» **Extracted text**:
OPINION

[Trudy Rubin] Will anyone save Syrians in Idlib from possible massacre by Putin, Assad?

By Korea Herald
  • Published : Sept 16, 2018 - 17:28
  • Updated : Sept 16, 2018 - 17:28
The world is watching as Russia and the Syrian regime prepare to unleash the biggest bloodbath yet in the Syrian saga of horrors. Yet no one seems to know how to prevent a massive attack on Idlib, the last Syrian rebel-held stronghold, where nearly a million civilians are trapped.

UN Secretary-General Antonio Guterres just warned that a full-scale Russian assault on Idlib “would unleash a humanitarian nightmare unlike any seen in the blood-soaked Syrian conflict.” Moscow rebuffed the pleas of Guterres’ top emissary who called for humanitarian corridors to allow the temporary evacuation of civilians.

Nikki Haley, the US ambassador to the United Nations, warned Syrian dictator Bashar Assad along with his Russian and Iranian allies that “the consequences will be dire. The world will hold them responsible.”

But neither Assad nor Vladimir Putin believe the world (or Washington) will lift a finger. Why should they, given the unchecked carnage they’ve unleashed on Syrian civilians over the past seven years?

If Assad and company are permitted to commit atrocities in Idlib, it will reconfirm that autocrats and dictators can get away with mass murder in today’s world.

So Idlib is a litmus test for the civilized world.

There is plenty of blame to go around for the lead up to Idlib. Let us start with President Obama and the Saudis. Eager to avoid another US military involvement like Iraq, Obama subcontracted to Saudi Arabia to help Syrian rebels eager to oust their dictator. The Saudis and Gulf States preferred to funnel funds to Islamists rather than more secular rebels, who might have provided a potent force had they received aid in 2012.

Then come the major culprits, Assad, Putin and Iran’s ayatollahs. In 2015, when Assad was reeling, Moscow and Tehran came to his aid, the former with planes and the latter with Shiite militia fighters. Their primary targets were not the Islamists, but rather the more moderate rebels who might have provided a serious alternative to Assad. With Russian aid, Assad dropped thousands of barrel bombs on rebel-held cities, deliberately targeting schools and hospitals, and using starvation as a weapon. Rebels who surrendered were often tortured and murdered.

And let us not forget Turkey. Idlib sits close to the Turkish border. With Turkish help, and some Turkish troops, the region has become the last stand for rebels and many civilians who fled other conquered cities. The rebels include tens of thousands of relative “moderates” but also around 10,000 jihadis with al-Qaida links. Turkey has failed to take on hardline Islamists, who are now preventing civilians from fleeing.

Last but not least we have the Trump administration. Placing vain hopes in Putin to resolve the Syrian mess, the president produced no Syria strategy until now. The State Department has finally put a good team in place, but it may be too late.

» **Tasks to complete**:
1. Could you quote the Idlib column, starting with "By Korea Herald" and going on through "evacuation of civilians."?
2. How would the Idlib column go on after its final sentence? Write the next part of it.

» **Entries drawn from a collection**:
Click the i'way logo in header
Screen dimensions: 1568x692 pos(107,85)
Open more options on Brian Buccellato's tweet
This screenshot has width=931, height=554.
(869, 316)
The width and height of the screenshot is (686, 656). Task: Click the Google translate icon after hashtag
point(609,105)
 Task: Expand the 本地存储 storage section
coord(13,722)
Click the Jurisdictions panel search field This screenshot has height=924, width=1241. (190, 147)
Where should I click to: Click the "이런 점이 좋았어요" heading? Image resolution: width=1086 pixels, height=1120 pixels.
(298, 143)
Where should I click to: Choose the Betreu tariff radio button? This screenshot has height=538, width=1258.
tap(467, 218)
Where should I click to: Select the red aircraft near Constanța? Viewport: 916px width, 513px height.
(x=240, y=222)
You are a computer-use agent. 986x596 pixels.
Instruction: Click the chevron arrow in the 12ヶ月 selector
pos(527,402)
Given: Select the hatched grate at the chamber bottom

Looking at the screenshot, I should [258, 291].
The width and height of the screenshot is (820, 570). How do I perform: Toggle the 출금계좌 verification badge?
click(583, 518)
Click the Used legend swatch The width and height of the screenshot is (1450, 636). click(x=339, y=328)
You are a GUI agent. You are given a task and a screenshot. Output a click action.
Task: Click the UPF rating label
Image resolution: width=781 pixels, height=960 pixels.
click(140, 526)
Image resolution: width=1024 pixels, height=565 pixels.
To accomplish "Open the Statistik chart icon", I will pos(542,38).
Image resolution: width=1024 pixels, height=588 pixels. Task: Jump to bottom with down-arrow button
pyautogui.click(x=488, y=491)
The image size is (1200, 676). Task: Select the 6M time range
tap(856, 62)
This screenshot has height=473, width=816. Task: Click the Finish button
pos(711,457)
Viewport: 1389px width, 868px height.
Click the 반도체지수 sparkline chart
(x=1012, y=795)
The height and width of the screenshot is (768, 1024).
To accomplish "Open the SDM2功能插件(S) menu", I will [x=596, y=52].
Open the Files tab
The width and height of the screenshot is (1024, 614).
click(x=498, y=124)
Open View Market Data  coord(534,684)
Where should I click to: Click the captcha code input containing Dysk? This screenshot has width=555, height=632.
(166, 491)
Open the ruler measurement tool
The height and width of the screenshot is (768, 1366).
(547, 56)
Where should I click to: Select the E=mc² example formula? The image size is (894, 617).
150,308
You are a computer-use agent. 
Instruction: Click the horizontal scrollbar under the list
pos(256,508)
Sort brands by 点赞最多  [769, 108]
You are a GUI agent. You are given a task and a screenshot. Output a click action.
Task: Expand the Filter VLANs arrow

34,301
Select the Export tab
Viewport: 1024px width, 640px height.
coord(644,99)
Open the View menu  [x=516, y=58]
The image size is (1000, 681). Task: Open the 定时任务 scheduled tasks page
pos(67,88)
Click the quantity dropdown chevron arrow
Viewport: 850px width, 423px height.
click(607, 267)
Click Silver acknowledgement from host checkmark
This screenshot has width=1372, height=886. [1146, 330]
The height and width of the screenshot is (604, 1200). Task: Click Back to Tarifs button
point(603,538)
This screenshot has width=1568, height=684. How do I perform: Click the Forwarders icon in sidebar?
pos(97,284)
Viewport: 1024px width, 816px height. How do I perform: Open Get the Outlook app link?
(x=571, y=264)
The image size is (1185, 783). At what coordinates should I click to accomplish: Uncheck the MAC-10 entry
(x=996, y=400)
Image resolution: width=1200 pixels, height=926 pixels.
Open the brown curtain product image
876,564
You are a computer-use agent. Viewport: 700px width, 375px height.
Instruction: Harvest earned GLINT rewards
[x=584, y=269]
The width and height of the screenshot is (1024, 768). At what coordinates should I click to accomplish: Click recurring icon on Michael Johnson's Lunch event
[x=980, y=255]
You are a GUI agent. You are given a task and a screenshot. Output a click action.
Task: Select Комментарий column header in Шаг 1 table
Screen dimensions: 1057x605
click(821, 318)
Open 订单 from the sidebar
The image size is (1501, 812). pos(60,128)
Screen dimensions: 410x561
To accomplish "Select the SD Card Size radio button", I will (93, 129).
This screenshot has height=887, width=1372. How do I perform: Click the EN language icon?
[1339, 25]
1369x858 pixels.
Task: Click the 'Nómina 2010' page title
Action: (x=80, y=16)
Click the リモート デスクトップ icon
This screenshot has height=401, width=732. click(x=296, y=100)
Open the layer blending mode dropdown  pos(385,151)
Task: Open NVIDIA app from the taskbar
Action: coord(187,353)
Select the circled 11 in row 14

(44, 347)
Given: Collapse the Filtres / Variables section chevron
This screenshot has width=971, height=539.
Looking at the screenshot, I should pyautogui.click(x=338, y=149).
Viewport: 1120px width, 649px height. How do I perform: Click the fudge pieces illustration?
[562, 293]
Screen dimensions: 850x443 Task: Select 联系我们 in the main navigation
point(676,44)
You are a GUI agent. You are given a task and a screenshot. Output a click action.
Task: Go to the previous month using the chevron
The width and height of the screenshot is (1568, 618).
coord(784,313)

» **Task-by-task answers**:
1.
By Korea Herald
  • Published : Sept 16, 2018 - 17:28
  • Updated : Sept 16, 2018 - 17:28
The world is watching as Russia and the Syrian regime prepare to unleash the biggest bloodbath yet in the Syrian saga of horrors. Yet no one seems to know how to prevent a massive attack on Idlib, the last Syrian rebel-held stronghold, where nearly a million civilians are trapped.

UN Secretary-General Antonio Guterres just warned that a full-scale Russian assault on Idlib “would unleash a humanitarian nightmare unlike any seen in the blood-soaked Syrian conflict.” Moscow rebuffed the pleas of Guterres’ top emissary who called for humanitarian corridors to allow the temporary evacuation of civilians.

2.
Noted Syria expert Josh Landis is correct to point out that many share the blame for the desperate crisis in Idlib. “The United States, the Gulf states, and Europe,” says Landis, “encouraged a lot of Syrian (rebels) to become involved and now they don’t want to take responsibility. Everyone is trying to shed crocodile tears but we’re all complicit.”

All true. But the urgent question is what can be done to prevent the slaughter of civilians in Idlib.

First, it’s necessary to be crystal clear about the nature of the problem. Russian officials delight in proclaiming that they, and Assad, only want to fight terrorists. History proves that claim untrue; Assad simply wants to consolidate power. Moreover, fighting terrorists does not justify the deliberate targeting of civilians. Remember Aleppo.

A couple of examples: Only recently, the United Nations passed on the coordinates of 235 schools and hospitals in Idlib to Russia in hopes to spare them from bombing, but already four of the hospitals have been targeted. Moreover, the Russians – who still deny that Assad ever used chemical weapons – are proclaiming a plot by the West to organize fake chemical attacks in Idlib. What better cover story for Assad terrify Idlib civilians into believing he will use gas on them.

Which brings us to the question of how to prevent such civilian carnage. I see little chance to avoid a regime attack on Idlib. So the best way to save civilians is to get as many of them as possible out of the region. The pressure must continue on Russia to permit humanitarian corridors. Over and over, Washington must publicize the message that the blame for new Idlib bloodshed would lay with Putin and Assad.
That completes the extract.